Raised when the input to fn:parse-ietf-date does not match the prescribed grammar, or when it represents an invalid date/time such as 31 February.

err:FORG0011, Invalid radix.

Raised when the radix supplied to fn:parse-integer is not in the range 2 to 36.

err:FORG0012, Invalid digits.

Raised when the digits in the string supplied to fn:parse-integer are not in the range appropriate to the chosen radix.

err:FORX0001, Invalid regular expression flags.

Raised by regular expression functions such as fn:matches and fn:replace if the regular expression flags contain a character other than i, m, q, s, or x.

err:FORX0002, Invalid regular expression.

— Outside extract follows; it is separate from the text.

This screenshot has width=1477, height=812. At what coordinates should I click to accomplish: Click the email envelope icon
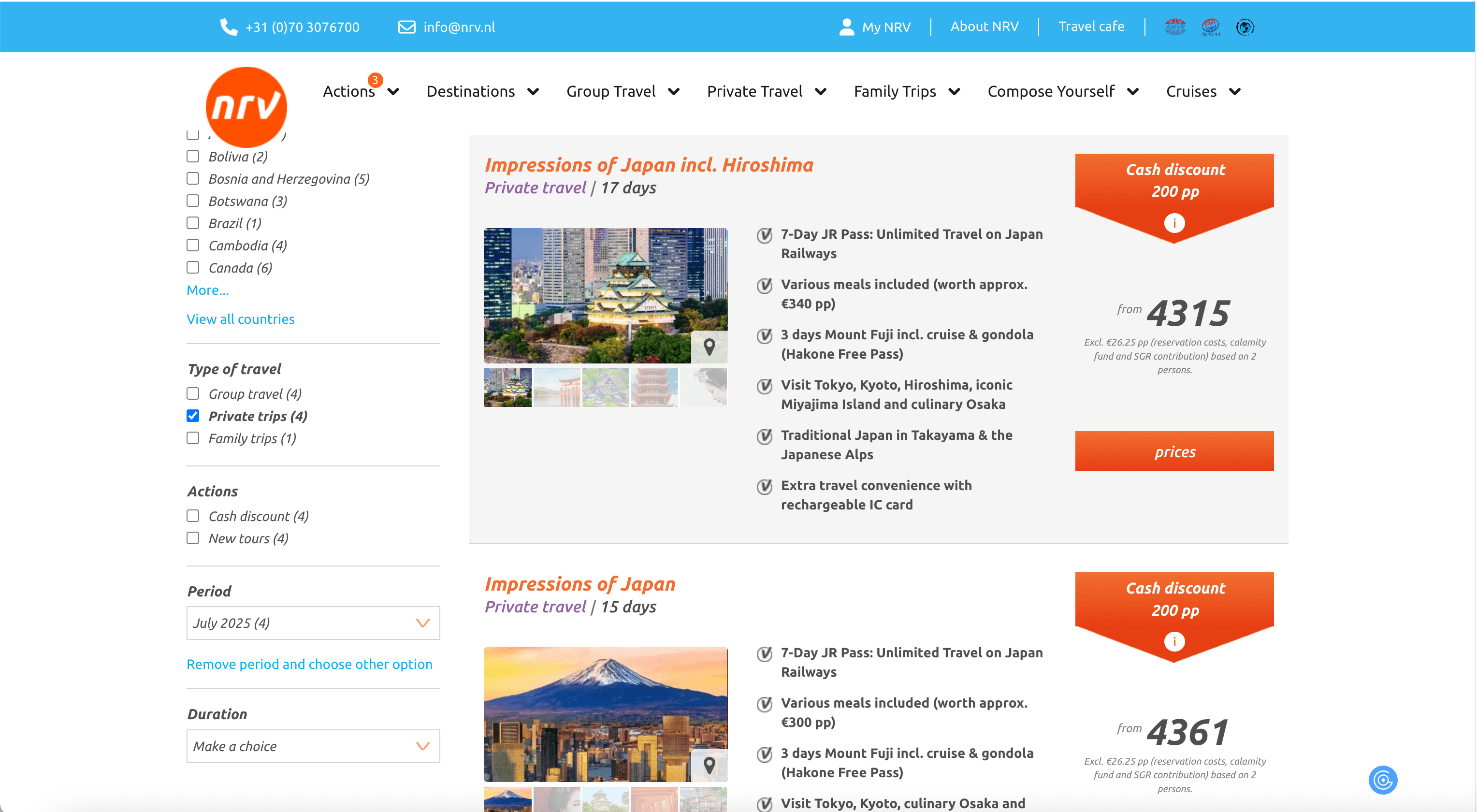[x=406, y=27]
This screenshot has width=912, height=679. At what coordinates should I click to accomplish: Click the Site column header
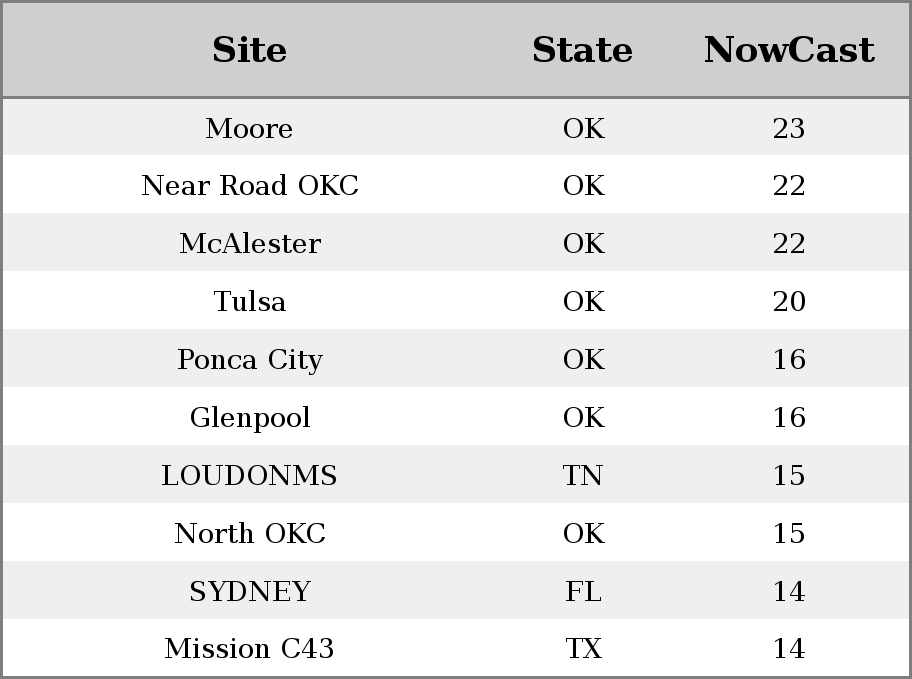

Raised by regular expression functions such as fn:matches and fn:replace if the regular expression is syntactically invalid.

err:FORX0003, Regular expression matches zero-length string.

For functions such as fn:replace and fn:tokenize, raises an error if the supplied regular expression is capable of matching a zero length string.

err:FORX0003
(Error code unused?)
err:FORX0004, Invalid replacement string.

Raised by fn:replace to report errors in the replacement string.

err:FORX0005, Incompatible arguments for fn:replace.

Raised by fn:replace if both the $replacement and $action arguments are supplied.

err:FOTY0012, Argument to fn:data contains a node that does not have a typed value.

Raised by fn:data, or by implicit atomization, if applied to a node with no typed value, the main example being an element validated against a complex type that defines it to have element-only content.

err:FOTY0013, The argument to fn:data contains a function item.

Raised by fn:data, or by implicit atomization, if the sequence to be atomized contains a function item other than an array.

err:FOTY0014, The argument to fn:string is a function item.

Raised by fn:string, or by implicit string conversion, if the input sequence contains a function item.

err:FOUR0001, Invalid IPv6/IPvFuture authority

A dynamic error is raised if the authority component of a URI contains an open square bracket but no corresponding close square bracket.

err:FOUT1170, Invalid URI reference.

Raised by fn:unparsed-text or fn:unparsed-text-lines if the $source argument contains a fragment identifier, or if it cannot be resolved to an absolute URI (for example, because the base-URI property in the static context is absent), or if it cannot be used to retrieve the string representation of a resource.

err:FOUT1190, Cannot decode external resource.

Raised by fn:unparsed-text or fn:unparsed-text-lines if the $encoding argument is not a valid encoding name, if the processor does not support the specified encoding, if the string representation of the retrieved resource contains octets that cannot be decoded into Unicode characters using the specified encoding, or if the resulting characters are not permitted characters.

err:FOUT1200, Cannot infer encoding of external resource.

Raised by fn:unparsed-text or fn:unparsed-text-lines if the $encoding argument is absent and the processor cannot infer the encoding using external information and the encoding is not UTF-8.

err:FOXT0001, No suitable XSLT processor available

A dynamic error is raised if no XSLT processor suitable for evaluating a call on fn:transform is available.

err:FOXT0002, Invalid parameters to XSLT transformation

A dynamic error is raised if the parameters supplied to fn:transform are invalid, for example if two mutually exclusive parameters are supplied. If a suitable XSLT error code is available (for example in the case where the requested initial-template does not exist in the stylesheet), that error code should be used in preference.

err:FOXT0003, XSLT transformation failed

A dynamic error is raised if an XSLT transformation invoked using fn:transform fails with a static or dynamic error. The XSLT error code is used if available; this error code provides a fallback when no XSLT error code is returned, for example because the processor is an XSLT 1.0 processor.

err:FOXT0004, XSLT transformation has been disabled

A dynamic error is raised if the fn:transform function is invoked when XSLT transformation (or a specific transformation option) has been disabled for security or other reasons.

err:FOXT0006, XSLT output contains non-accepted characters

A dynamic error is raised if the result of the fn:transform function contains characters available only in XML 1.1 and the calling processor cannot handle such characters.